One book that does bring an unusual and novel approach to the Lincoln legacy is “Color of Lincoln” being released on the Bicentennial birthday of Lincoln. Bryan Eaton has faithfully reproduced the Abraham Lincoln pictures and photographs in full color. While most of the Abraham Lincoln photographs do not survive in their original form, the colorization process has revitalized the Lincoln photographic album. While the original black and whites have been restored in most cases and then turned into realistic color photos, the Color of Lincoln still retains artifacts like Samuel Aschuler’s thumbprint mistake on the Lincoln portrait of 1858. It is not only the photo that is refreshing, but the essence of the information. The chapter on Gettysburg is vivid in its ability to place the reader in the scene. After reading it, one realizes that every reenactment of the Gettysburg Address is wrong and the event is captured here from the boards squeaking beneath Lincoln’s feet, to his elongated pauses and tears at the end of the address.
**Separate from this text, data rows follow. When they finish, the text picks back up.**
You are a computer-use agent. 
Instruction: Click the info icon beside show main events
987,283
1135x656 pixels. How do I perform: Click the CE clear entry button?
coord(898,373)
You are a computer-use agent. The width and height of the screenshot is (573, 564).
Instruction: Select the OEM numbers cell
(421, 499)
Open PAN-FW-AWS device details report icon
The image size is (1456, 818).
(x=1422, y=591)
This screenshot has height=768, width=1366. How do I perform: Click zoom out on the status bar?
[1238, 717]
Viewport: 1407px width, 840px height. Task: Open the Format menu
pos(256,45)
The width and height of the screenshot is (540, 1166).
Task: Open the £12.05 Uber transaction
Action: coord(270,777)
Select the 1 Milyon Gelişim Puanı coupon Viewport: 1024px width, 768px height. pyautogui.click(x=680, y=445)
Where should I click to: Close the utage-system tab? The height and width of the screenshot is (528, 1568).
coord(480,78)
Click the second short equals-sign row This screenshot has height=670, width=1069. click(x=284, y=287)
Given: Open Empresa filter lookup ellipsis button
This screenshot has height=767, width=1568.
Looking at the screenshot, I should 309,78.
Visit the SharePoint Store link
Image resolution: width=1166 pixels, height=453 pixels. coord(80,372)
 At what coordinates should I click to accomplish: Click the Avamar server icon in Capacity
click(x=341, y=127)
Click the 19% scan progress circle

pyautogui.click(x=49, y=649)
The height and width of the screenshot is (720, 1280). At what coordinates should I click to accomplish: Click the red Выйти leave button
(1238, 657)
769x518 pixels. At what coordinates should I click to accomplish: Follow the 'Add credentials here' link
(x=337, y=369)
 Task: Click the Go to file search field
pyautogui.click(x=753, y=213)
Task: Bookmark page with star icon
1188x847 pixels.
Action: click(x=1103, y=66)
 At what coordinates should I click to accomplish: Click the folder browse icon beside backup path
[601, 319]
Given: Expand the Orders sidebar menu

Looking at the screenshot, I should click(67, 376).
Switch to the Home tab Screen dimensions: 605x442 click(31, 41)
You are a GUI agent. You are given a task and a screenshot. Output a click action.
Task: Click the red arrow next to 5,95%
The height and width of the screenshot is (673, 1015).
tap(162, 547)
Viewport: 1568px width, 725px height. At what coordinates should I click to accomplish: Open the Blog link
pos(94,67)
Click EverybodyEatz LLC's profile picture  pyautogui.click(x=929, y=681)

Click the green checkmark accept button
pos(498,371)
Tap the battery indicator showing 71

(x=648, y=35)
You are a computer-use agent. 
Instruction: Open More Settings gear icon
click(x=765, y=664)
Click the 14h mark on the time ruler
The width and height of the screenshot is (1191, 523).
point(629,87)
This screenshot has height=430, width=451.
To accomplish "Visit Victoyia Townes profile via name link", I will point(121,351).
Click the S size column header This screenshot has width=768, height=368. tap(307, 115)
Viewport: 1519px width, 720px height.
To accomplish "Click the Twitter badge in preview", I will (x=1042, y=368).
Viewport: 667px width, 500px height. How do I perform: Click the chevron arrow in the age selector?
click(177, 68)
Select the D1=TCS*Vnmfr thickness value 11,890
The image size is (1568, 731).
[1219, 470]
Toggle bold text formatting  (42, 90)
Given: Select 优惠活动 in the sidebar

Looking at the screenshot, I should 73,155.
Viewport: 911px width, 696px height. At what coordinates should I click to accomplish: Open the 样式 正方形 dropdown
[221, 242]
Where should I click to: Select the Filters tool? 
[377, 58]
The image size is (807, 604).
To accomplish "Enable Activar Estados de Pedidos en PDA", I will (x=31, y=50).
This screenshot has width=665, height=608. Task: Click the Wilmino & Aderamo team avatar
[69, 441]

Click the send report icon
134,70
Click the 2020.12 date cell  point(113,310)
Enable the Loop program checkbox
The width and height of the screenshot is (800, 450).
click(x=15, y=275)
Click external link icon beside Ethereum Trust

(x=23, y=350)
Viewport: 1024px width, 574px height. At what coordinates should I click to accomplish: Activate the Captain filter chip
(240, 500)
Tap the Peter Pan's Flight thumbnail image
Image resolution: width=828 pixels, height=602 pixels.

If one wants something new, if it is only the pictorial renditions,this Abraham Lincoln book is worth viewing.
“Giants: The Parallel Lives of Frederick Douglass and Abraham Lincoln” was written by John Stauffer, a professor of American civilization at Harvard University. Stauffer brings last year’s Lincoln Prize winning book to the Bicentennial focusing on the interaction of two men famous in their day and how the issue of race clouded their first meeting and influenced their professional interactions in the 1860s. The intricacies of race relations and the struggle for Emancipation plays out in the interactions between these two famous men and their path from adversaries to respectful acquaintance.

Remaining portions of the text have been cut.